It’s a fairly common experience for the beer drinker. Visiting a nice restaurant and being handed an impressive leather-bound volume with “beverage list” in gold lettering outlining a vast selection of wines from Australia and around the world. Champagnes costing up to and over $700-a-bottle headlining a studied offering of dozens of styles and varietals with the cheapest–or should that be least expensive–hovering above the $40 mark. Then there follows an array of dessert wines, ports, fortifieds and other dauntingly-named types of grape juice provided for the discerning diner’s post-prandial enjoyment.
But if you want a beer it’s nowhere to be seen in the beverage list. Instead, it’s usually tucked down in a corner on the back page of the menu, the drinks equivalent of the kid’s menu. The list itself usually runs to about ten entries, with the domestic beers dominated by whichever of the big breweries paid for the restaurant’s signage and beer taps. This is followed by an ‘imported’ list in which the majority are foreign brands brewed under licence in Australia.
Over the last three decades the selection of the actual brands has changed but the beers themselves are pretty much interchangeable: one or two light or mid-strength pale lagers, one or two domestic full-strength pale lagers, a low-carb very pale lager, one or two ‘premium’ Australian pale lagers and a couple of international pale lagers.
Now, there is nothing wrong with the common pale lager. They are cold and they are refreshing, they are easy-drinking and sessionable (almost to a fault if you heed the current health warnings). These lagers are the liquid backdrop to manly congregation, whether it be drinks after work, pushing sausages around a barbie plate or a weekend of watching sport. But, for all of that, they are largely uninspiring. And with the vast majority of Australians believing that pale lager is pretty much all there is to beer–and convinced by beer marketers that there actually are significant differences between the stock standard Australian lagers–there is little pressure for this to change.
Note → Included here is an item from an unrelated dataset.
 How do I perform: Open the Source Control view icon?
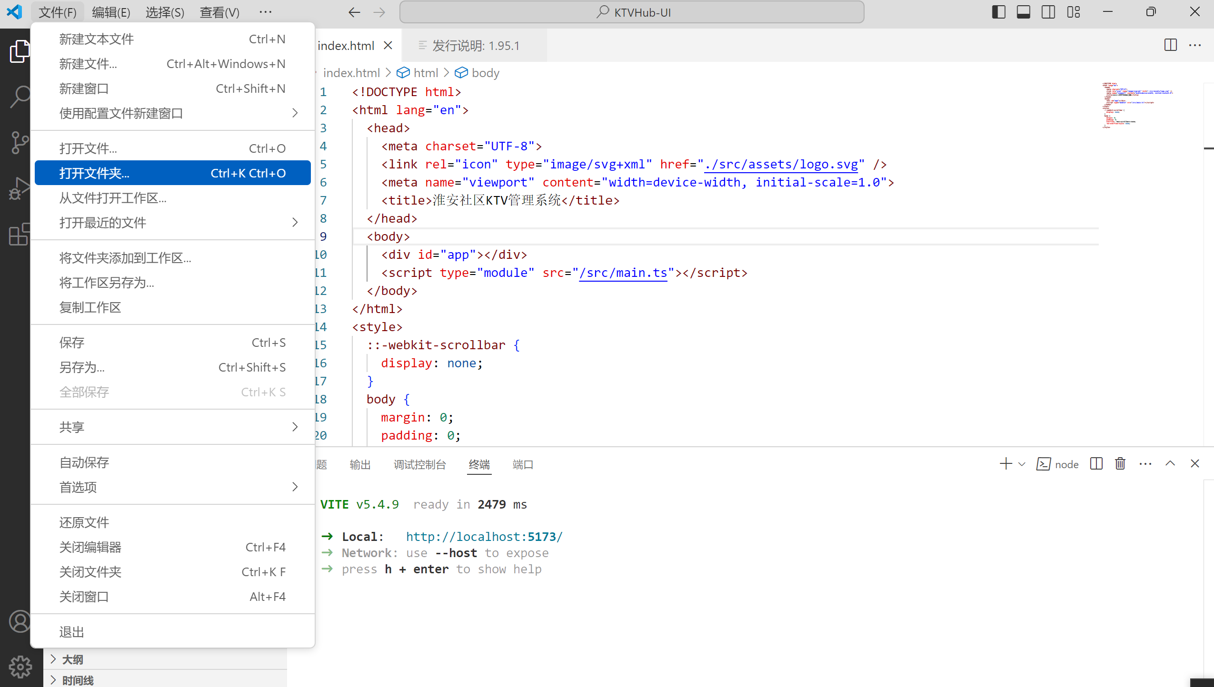(19, 142)
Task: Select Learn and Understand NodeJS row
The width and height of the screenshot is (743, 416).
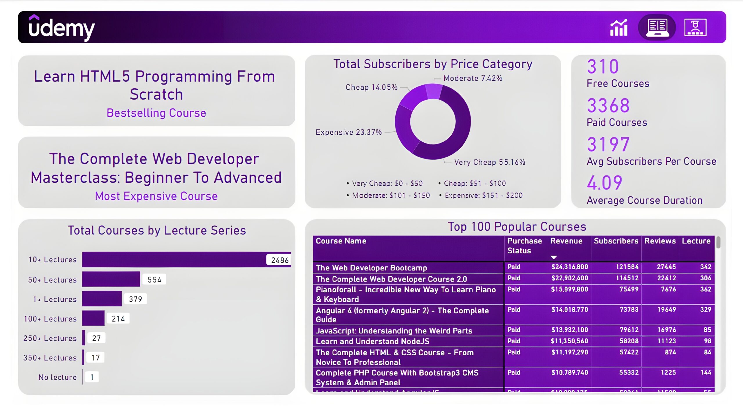Action: (372, 341)
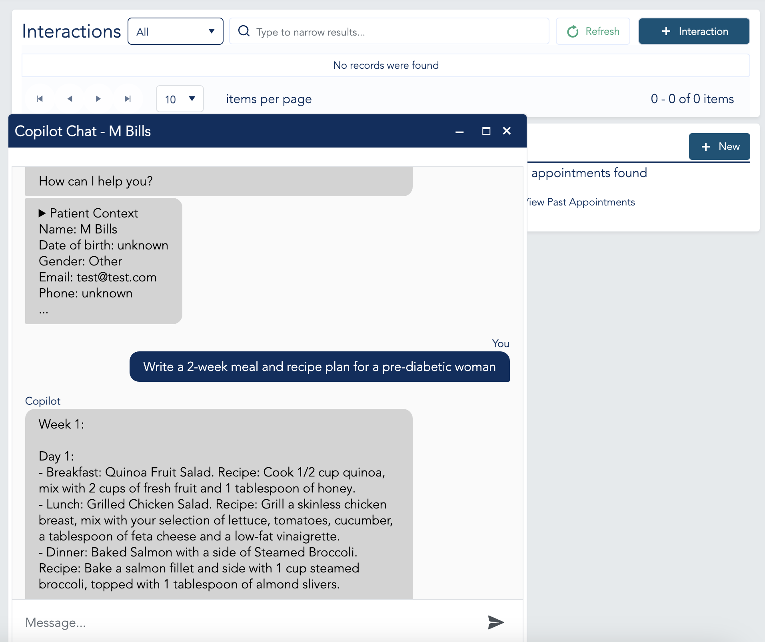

This also explains why beer has become the Rodney Dangerfield of beverages; a fun, lovable buffoon standing around wondering why it can’t get no respect.
Australia has come a long way over the last thirty years in almost every aspect of the culinary arts. Sophisticated dining has evolved way beyond the classic ‘70s fare of a prawn cocktail, steak Diane and crepe Suzette. Today restaurants can’t get away with serving flagons of vin ordinaire and they employ baristas rather than stewing a pot of drip-filtered coffee uninvitingly near the cash register. Yet, when it comes to beer, our eateries are still largely stuck in the era of the safari suit, three-quarter sideburns and Valiant Chargers. With the amazing array of foods, flavours and dining options available, beer is still meat and three veg.
Beer can be perfectly paired with an incredible range of contemporary restaurant dishes, sometimes providing an even better match than wine–especially with desserts. It’s a strange thing but wine makers and chefs know about the incredibly diverse flavours of beer–many winemakers claim that it takes a lot of good beer to make good wine–but this isn’t reflected in our beverage lists.
Enough is enough. It is time to start lopping stars off restaurants that treat beer as an after-thought. Even allowing for a fairly small beer list we can do much better than a careless selection of near identical lagers and still please everybody.
Beer lovers, it’s time to make a stand. Stand tall, stand proud and say, “Bring me the beverage list. I want a beer.”